Consider, for example, the challenge of gossip. As we face interpersonal challenges in our relationships, we seek out others to whom we might “vent”, indiscriminately giving unqualified voice to our frustration to others who, in the name of being “supportive” or “comforting”, feed the fires of anger and validate the lies and half-truths (still lies) that cloud our true need. Bitterness becomes entrenched and shared with others, furthering its path of relational destruction.
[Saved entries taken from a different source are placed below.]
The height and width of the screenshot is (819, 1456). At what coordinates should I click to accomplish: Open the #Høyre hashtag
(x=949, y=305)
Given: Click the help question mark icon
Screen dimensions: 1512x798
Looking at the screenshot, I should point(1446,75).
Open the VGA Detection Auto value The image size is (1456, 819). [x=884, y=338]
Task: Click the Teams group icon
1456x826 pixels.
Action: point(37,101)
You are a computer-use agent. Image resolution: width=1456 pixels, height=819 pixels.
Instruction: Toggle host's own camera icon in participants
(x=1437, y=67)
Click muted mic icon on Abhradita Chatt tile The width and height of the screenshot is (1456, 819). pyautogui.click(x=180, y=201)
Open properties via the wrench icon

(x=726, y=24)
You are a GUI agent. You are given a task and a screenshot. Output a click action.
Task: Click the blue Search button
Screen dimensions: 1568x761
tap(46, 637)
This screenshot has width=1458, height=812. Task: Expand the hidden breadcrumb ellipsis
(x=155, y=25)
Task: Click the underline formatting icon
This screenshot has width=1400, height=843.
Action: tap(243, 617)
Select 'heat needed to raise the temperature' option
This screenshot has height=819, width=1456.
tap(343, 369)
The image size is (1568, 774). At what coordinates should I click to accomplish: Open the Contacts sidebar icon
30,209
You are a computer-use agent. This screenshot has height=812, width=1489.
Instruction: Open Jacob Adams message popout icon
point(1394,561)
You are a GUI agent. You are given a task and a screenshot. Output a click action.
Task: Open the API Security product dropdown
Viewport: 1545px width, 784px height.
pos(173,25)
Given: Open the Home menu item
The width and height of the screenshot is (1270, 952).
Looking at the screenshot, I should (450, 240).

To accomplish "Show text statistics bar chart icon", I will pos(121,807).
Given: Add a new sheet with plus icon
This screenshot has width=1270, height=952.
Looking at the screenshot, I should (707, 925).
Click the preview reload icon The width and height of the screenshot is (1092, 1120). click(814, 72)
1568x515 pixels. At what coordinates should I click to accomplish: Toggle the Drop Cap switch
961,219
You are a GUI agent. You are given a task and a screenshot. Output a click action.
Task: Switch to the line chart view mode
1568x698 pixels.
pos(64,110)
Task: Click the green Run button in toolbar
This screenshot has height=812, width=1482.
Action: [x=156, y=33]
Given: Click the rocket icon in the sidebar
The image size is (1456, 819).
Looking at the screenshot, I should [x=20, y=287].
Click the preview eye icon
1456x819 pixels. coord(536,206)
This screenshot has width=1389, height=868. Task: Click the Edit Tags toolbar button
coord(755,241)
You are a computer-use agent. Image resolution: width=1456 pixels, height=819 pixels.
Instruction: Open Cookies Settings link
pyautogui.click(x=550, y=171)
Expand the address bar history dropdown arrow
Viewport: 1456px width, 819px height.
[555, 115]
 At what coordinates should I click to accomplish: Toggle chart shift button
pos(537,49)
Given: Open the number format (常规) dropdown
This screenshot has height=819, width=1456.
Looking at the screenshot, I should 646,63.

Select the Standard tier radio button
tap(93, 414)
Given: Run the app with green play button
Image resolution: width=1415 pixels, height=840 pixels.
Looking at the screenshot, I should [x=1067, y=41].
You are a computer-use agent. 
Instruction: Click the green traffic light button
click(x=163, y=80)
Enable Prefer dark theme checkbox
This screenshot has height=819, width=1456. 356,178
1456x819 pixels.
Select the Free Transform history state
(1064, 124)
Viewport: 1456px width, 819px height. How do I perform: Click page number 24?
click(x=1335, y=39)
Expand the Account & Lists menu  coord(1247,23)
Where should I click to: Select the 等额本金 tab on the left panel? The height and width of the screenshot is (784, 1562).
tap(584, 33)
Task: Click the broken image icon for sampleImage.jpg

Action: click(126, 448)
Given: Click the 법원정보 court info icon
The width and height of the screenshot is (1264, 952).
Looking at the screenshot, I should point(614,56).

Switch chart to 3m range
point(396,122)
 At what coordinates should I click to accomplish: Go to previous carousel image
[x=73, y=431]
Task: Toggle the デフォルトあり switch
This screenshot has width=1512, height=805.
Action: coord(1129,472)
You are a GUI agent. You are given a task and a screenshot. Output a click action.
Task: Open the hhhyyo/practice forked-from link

This kind of gossip reflects, in its distorted way, the deep need for which we should be hungering: confession. This is where Jesus’ teaching in Matthew 7:1-5 is so critical. We are warned not to try to take the speck out of our brothers/sisters eye until we have removed the plank from our own. In our culture of individualism, though, it is easy to read Jesus’ words as suggesting that we all must fix ourselves before helping others. This is impossible, as the analogy of the plank and speck demonstrates. After all, if we are to help our sister and brother remove the speck from their eye, it stands to reason that we are also dependent on our sisters and brothers to help remove the plank from our own eye. Therefore, the humble mutuality of serving one another in our shared brokenness is further established. This is where the discipline of confession emerges in all its difficult beauty. Stanley Hauerwas writes:
“The disciples are not to judge because any judgment that needs to be made has been made. For those who follow Jesus as if they can, on their own, determine what is good and what is evil is to betray the work of Christ. Therefore, the appropriate stance for the acknowledgment of evil is the confession of sin. We quite literally cannot see clearly unless we have been trained to see ‘the log that is in [our] eye’. But it is not possible for us to see what is in our eye because the eye cannot see itself. That is why we are able to see ourselves only through the vision made possible by Jesus- a vision made possible by our participation in a community of forgiveness that allows us to name our sins.”
Confession, like many of the other beautiful but difficult disciplines of faith, all too often get left behind in exchange for the easier, immediately less costly substitutes of self-serving and sinful natures. It is critical that we look at our lives and behaviours in order that we might identify and change those patterns of compromise.
What other substitutes have you seen in your life and/or your community’s life? How have you addressed them?